Intel, Sandisk and Samsung are investing billions of dollars into SSD technology and manufacturing capacity. Unfortunately due to the extreme cost of building the manufacturing facilities, SSD manufacturing capacity is not likely to exceed HDD manufacturing capability for at least 10 years, and it may be 20 years or more. Most data center applications heavily lean toward database applications which use random read/write disk activity. For random read/write activity the performance of SSDs is 10x to 100x that of a single rotational disk. Unfortunately, the cost is also 10x to 100x that of a single rotational disk.
Due to the limited manufacturing capability of SSD, most applications are going to remain on rotational disk for the foreseeable future. We have developed OHSM to allow SSD and traditional HDD (including RAID) to be seamlessly merged into a single operational environment thus leveraging SSD while using only a modest amount of SSD capacity.
In a OHSM enabled environment, data is migrated to and from the high performing SSD storage to traditional storage based on various user defined policies. Thus if widely deployed, OHSM has the ability to improve computer performance in a significant way without a commiserate increase in cost. OHSM being developed as open source software also abolishes the licensing issues and the costs involved in using storage solution software. OHSM being online signifies the complete abolishment of the file system downtime and any changes to the existing namespace.

*BRIEF 1*
Please copy the OHSM description starting at the words "In a OHSM enabled" and ending after "the existing namespace.", swapping in "HSM" wherever "OHSM" appears.
*BRIEF 2*
Which companies does the OHSM description name as investing in SSD technology and manufacturing capacity?
The records that come next are separate from the OHSM description.

*LISTED RECORDS*
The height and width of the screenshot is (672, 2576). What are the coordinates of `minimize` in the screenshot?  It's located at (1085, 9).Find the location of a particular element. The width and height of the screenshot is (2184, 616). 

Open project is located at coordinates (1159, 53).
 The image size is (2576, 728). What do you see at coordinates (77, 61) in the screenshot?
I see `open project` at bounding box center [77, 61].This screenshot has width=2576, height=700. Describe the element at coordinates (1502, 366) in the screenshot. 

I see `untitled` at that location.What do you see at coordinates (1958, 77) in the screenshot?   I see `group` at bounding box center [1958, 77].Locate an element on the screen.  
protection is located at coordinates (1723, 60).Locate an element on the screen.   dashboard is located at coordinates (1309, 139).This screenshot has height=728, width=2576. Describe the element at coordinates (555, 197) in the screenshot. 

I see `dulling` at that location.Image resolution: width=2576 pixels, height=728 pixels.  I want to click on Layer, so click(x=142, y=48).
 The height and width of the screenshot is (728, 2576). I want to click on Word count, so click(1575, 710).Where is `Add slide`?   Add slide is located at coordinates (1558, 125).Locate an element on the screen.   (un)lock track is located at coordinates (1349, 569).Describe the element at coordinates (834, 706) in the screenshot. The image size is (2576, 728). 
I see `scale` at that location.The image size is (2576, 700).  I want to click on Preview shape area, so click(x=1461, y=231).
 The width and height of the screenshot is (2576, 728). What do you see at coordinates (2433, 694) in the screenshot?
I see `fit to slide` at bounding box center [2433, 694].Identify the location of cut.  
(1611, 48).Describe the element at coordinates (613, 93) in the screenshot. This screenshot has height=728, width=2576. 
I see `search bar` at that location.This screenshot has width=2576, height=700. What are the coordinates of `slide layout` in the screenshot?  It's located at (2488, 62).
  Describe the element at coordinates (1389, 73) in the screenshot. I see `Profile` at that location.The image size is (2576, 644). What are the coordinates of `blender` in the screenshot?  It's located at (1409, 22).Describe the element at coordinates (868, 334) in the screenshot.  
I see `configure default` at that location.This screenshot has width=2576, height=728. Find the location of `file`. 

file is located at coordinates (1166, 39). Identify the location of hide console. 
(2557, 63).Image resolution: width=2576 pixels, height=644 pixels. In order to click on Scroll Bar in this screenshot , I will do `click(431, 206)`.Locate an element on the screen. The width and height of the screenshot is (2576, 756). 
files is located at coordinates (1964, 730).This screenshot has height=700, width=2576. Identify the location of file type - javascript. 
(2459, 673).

*TASK OUTPUT 1*
In a HSM enabled environment, data is migrated to and from the high performing SSD storage to traditional storage based on various user defined policies. Thus if widely deployed, HSM has the ability to improve computer performance in a significant way without a commiserate increase in cost. HSM being developed as open source software also abolishes the licensing issues and the costs involved in using storage solution software. HSM being online signifies the complete abolishment of the file system downtime and any changes to the existing namespace.

*TASK OUTPUT 2*
Intel, Sandisk, Samsung